> [DIRECTIONS FOR THIS TASK]: An exact transcript of every entry is required, without any of the pictures.
━━ SOURCE RECORDS
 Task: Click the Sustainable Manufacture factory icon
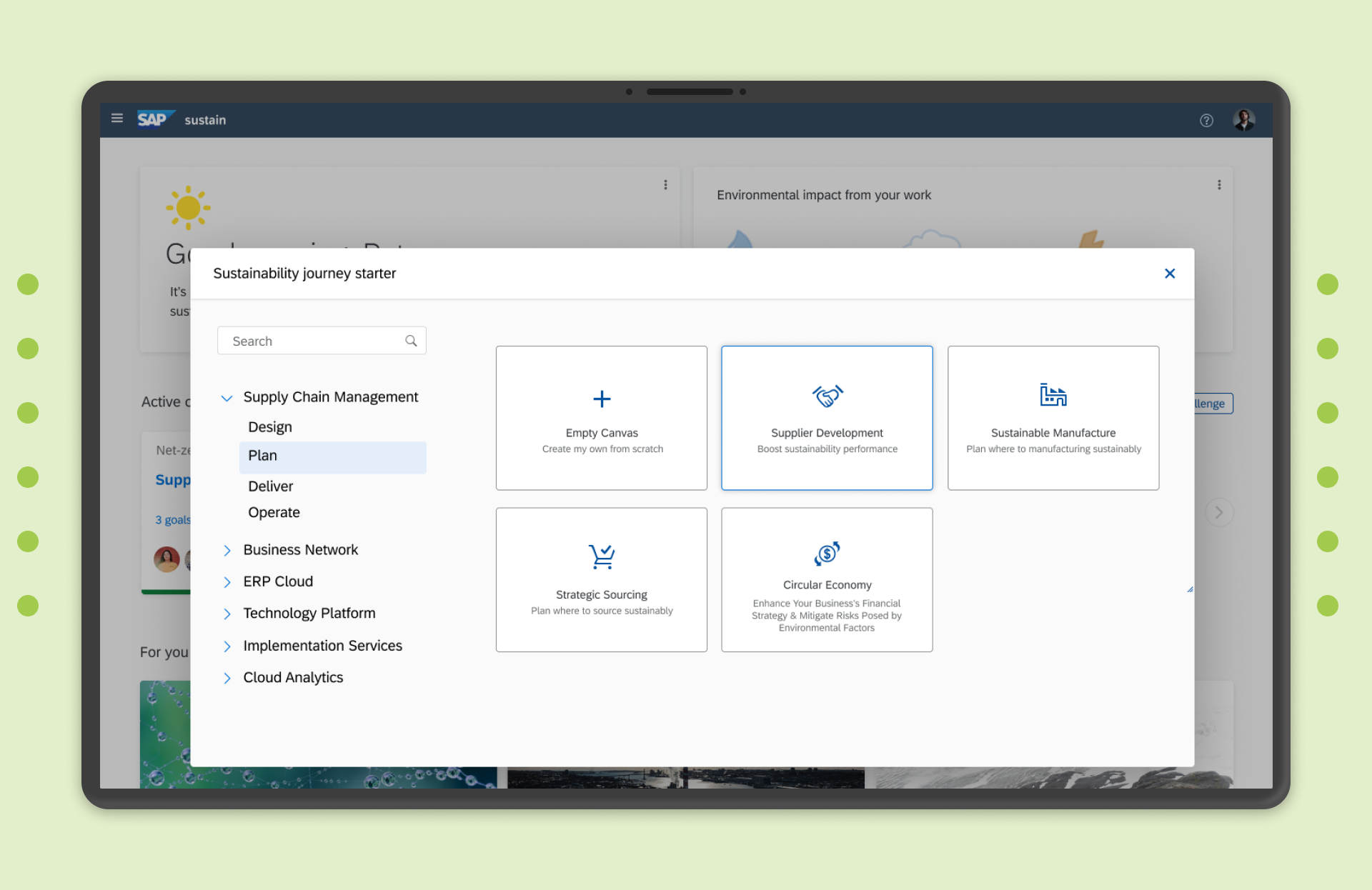tap(1053, 395)
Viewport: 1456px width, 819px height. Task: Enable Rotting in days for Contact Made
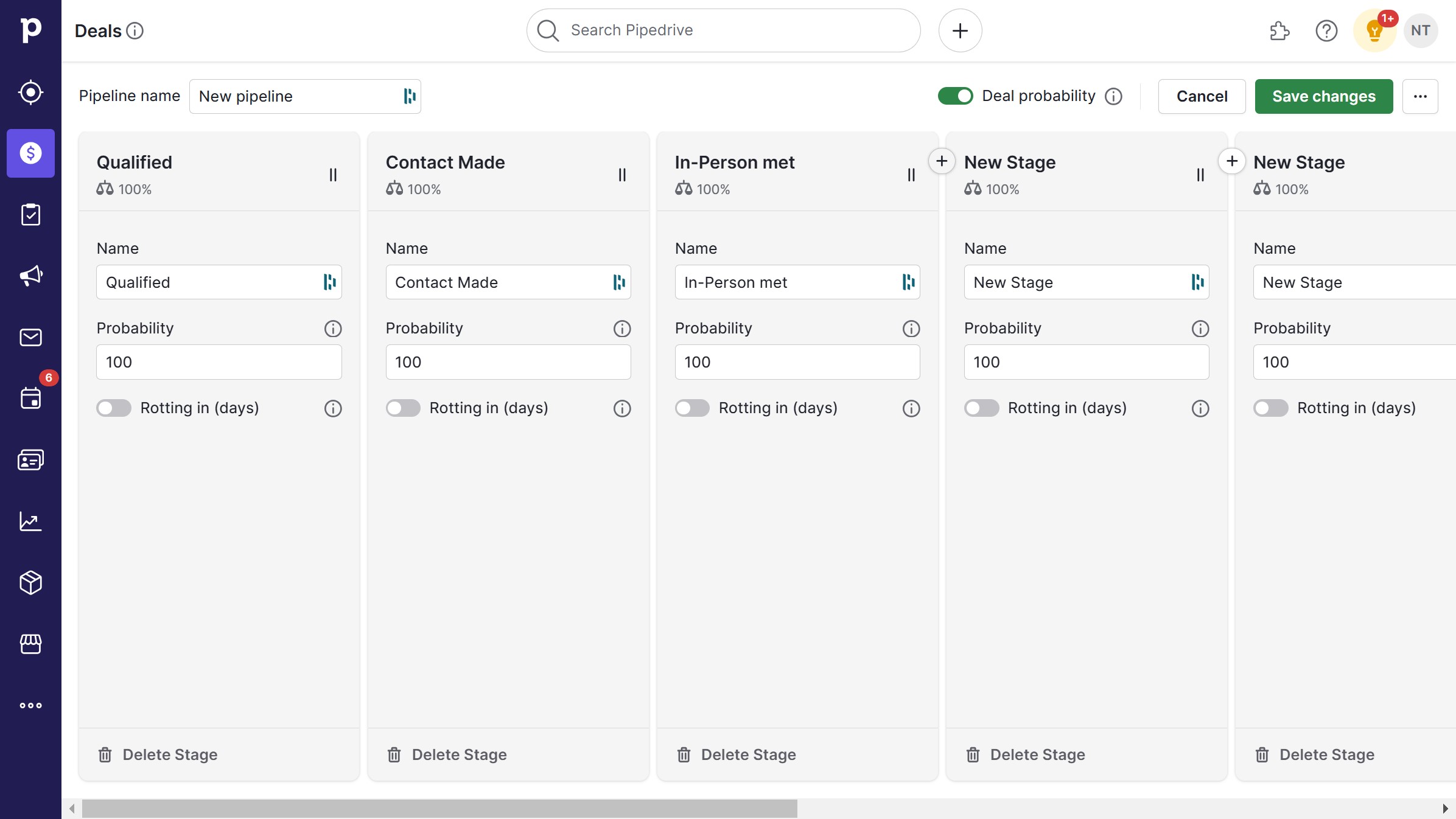pos(403,408)
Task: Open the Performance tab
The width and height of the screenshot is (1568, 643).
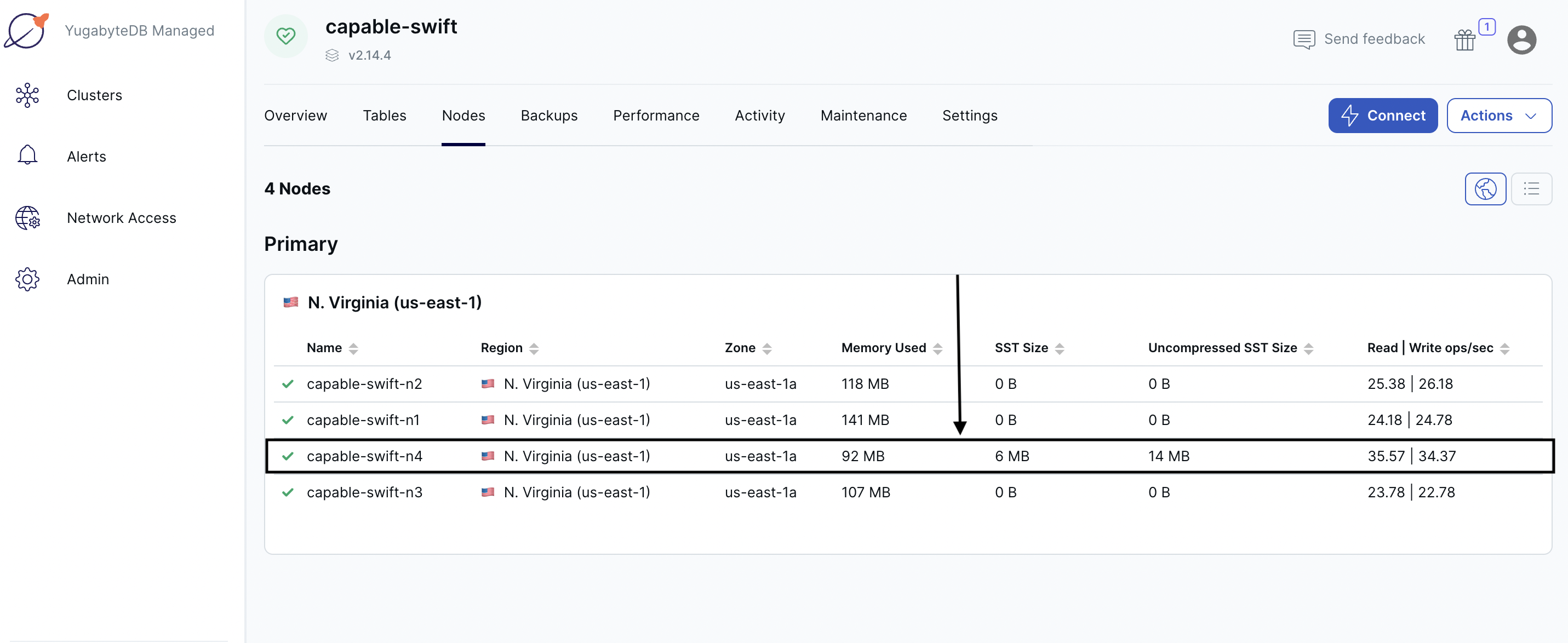Action: [x=656, y=116]
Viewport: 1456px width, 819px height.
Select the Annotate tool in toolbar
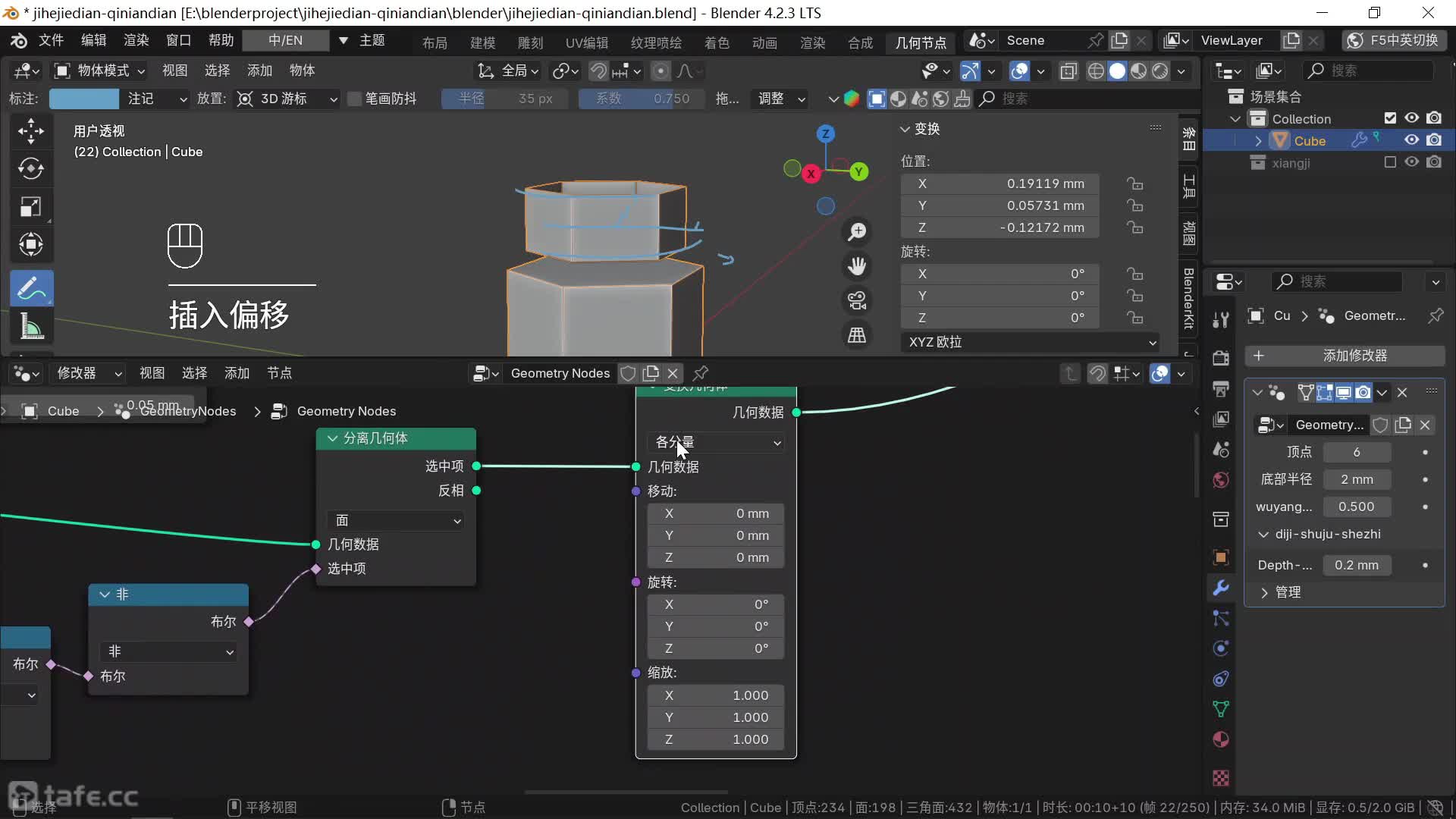[31, 289]
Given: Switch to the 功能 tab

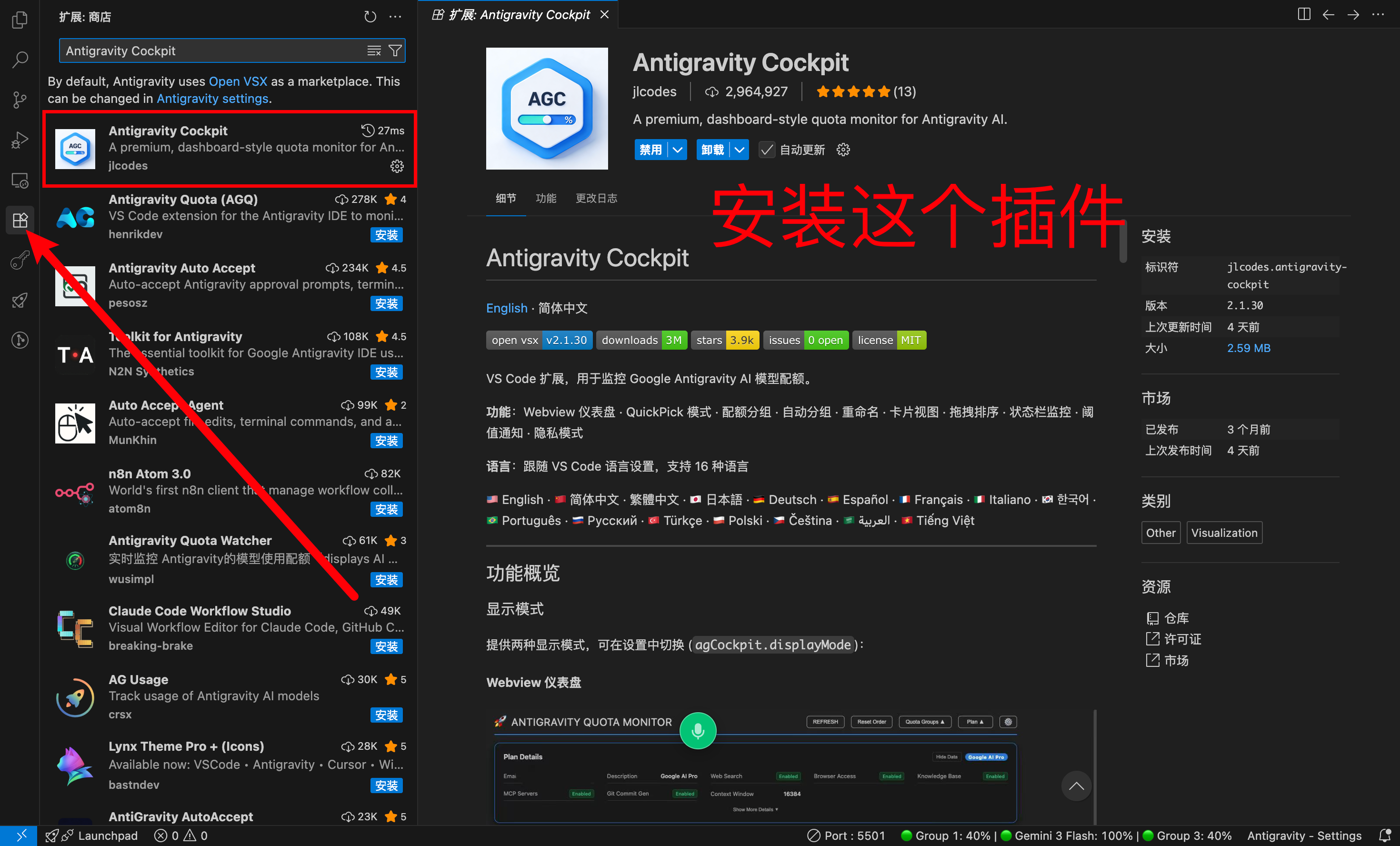Looking at the screenshot, I should pyautogui.click(x=545, y=198).
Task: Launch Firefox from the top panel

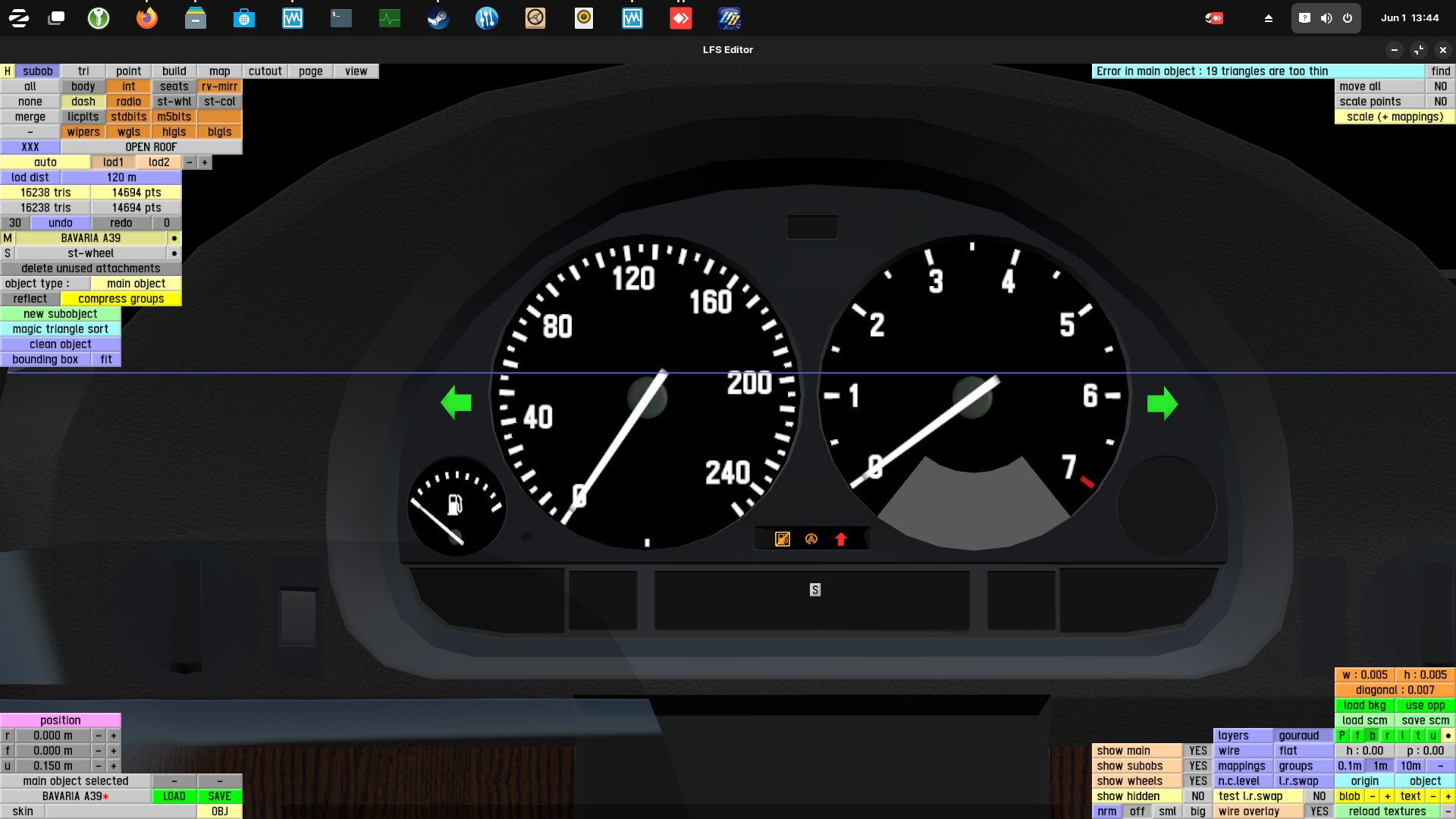Action: 146,18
━━━━
> [RESPONSE TO THE EXERCISE]:
 Task: Click the Sustainable Manufacture factory icon
tap(1053, 395)
Viewport: 1456px width, 819px height. Task: Enable Rotting in days for Contact Made
pos(403,408)
Task: Open the Performance tab
The width and height of the screenshot is (1568, 643).
Action: [x=656, y=116]
Viewport: 1456px width, 819px height.
Select the Annotate tool in toolbar
[31, 289]
Given: Switch to the 功能 tab

Looking at the screenshot, I should pyautogui.click(x=545, y=198).
Task: Launch Firefox from the top panel

Action: 146,18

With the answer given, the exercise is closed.